Существовала договоренность: постоянные посетители моей девятиметровой, чтобы не будоражить воображение жильцов, в дверной звонок не звонили, а бросали в мое окно спичечный коробок, или медную монетку, или еще что-нибудь по мелочи, благо окно располагалось на доступной, бельэтажной высоте. Причем преимуществом посещения обладали те из пришельцев, кто, посигналив коробком, предъявлял в смотровую щель окна дополнительный пропуск, а именно — торчащую из кармана металлическую «белую головку» бутылочной пробки. В квартире помимо меня проживало множество пьющих мужчин и женщин, способных угадывать по глазам и другим признакам — с чем пришел посетитель, и тогда, в самый неподходящий, ответственный момент разлития драгоценных капель в дверную щель могла протиснуться посторонняя, дрожащая от алкогольной усталости рука с граненым стаканом уличного происхождения. И нужно было скрепя сердце, с кровью отцеживать в этот стакан пару капель, потому как соседи — живые люди и на их улице бывает праздник, и тогда они тоже не скупятся на жертвоприношения. «Торчит сосед, торчит бутылка водки…» — это из рубцовского стихотворения «В гостях», которое он написал, побывав у меня в «салоне».

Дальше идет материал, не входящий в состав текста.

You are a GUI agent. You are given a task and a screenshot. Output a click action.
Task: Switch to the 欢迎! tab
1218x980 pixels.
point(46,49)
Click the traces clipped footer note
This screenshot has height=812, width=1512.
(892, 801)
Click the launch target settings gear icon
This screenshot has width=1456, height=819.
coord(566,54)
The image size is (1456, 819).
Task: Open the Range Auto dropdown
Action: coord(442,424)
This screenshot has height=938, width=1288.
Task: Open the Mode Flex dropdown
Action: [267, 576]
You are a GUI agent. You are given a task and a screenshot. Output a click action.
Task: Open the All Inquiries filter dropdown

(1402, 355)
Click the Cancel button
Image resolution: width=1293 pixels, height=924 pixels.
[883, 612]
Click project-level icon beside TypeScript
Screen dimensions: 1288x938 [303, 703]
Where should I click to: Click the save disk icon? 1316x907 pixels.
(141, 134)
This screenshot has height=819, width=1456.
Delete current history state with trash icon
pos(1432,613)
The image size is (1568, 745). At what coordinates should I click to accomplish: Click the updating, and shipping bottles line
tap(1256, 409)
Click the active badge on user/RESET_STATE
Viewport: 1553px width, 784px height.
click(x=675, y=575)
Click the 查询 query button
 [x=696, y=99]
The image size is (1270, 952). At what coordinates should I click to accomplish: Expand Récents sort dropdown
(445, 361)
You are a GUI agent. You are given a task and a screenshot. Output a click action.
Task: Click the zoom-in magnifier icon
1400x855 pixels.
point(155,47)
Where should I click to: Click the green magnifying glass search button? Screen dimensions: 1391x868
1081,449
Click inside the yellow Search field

Там, на Пушкинской в девятиметровой, как в зале ожидания, нередко останавливались приезжие люди из Москвы, Дальнего Востока, Молдавии, нечерноземного Севера и прочих мест «необъятной родины». Иногда по престольным праздникам, а также в дни чьих-либо рождений в мою девятиметровую набивалось до сорока «стоячих» гостей. Но чаще всего возникал посетитель-одиночка, посетитель-уникум со своими стихами, картинками, молитвами и проектами. Возникая, долго не задерживался, уступая место другим надеждам, другим прожектам, иллюзиям.

Мог объявиться веселый человек по имени Темп, по фамилии Смирнов. Темпуля, как все мы его звали. Желтозубый куряка-красавец с Невского проспекта, «стиляга» и завсегдатай ресторанов, застенчивый сочинитель юмористических рассказов, о которых ходили слухи, но которых никто из нас не читал, сезонный работник изыскательских экспедиций с греко-римским профилем, несколько припухшим после «вчерашнего», там, у себя на Невском, не скупящийся на залихватские жесты и слова и женственно сникающий при слушании посторонних его разуму стихов, погибший на Кольском полуострове при аварии экспедиционного вертолета, когда будто бы пытались подняться в воздух, чтобы сдать десяток ящиков бутылочной стеклотары в ближайшем приемном пункте, а вертолет, едва оторвавшись от земли, рухнул и загорелся (или грозил загореться), и все успели выскочить, кроме замешкавшейся собаки, любимой всеми лаечки, и Темпуля вернулся в дымящуюся машину, и, когда открыл дверь и вошел, — грохнул взрывом топливный бак. Орденов за такие подвиги не дают. А жизнь — отбирают.